> [DATASET CONTENT]:
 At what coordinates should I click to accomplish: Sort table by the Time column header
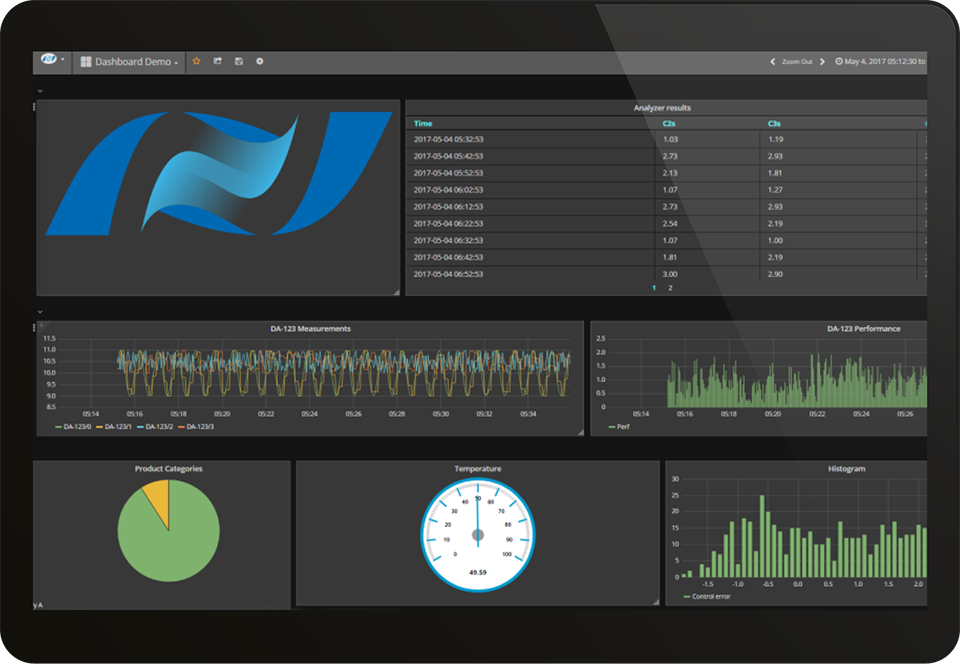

--

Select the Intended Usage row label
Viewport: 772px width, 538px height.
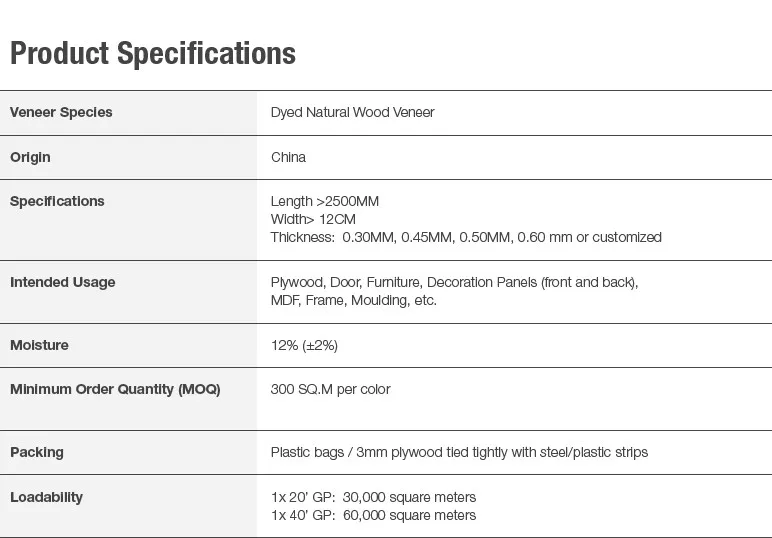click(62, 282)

...

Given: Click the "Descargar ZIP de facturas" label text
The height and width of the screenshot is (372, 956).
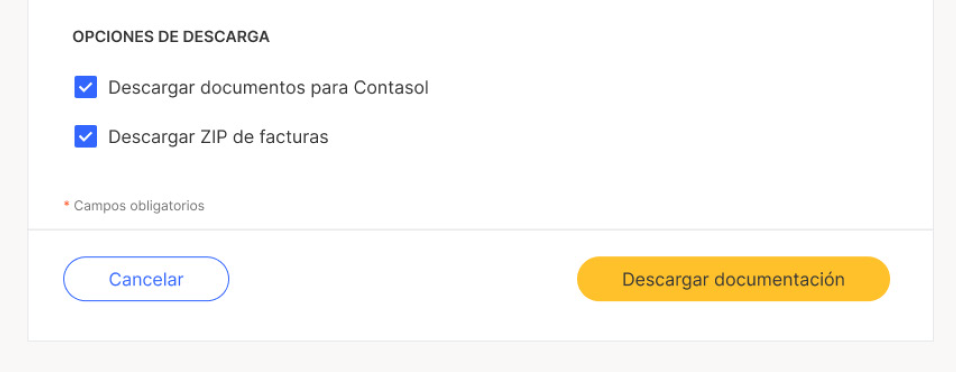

> [PROBLEM TO WORK ON]:
Please return every line of the records above that contains the word "label".

> [SOLVED EXERCISE]:
Select the Intended Usage row label
Given: Click the "Descargar ZIP de facturas" label text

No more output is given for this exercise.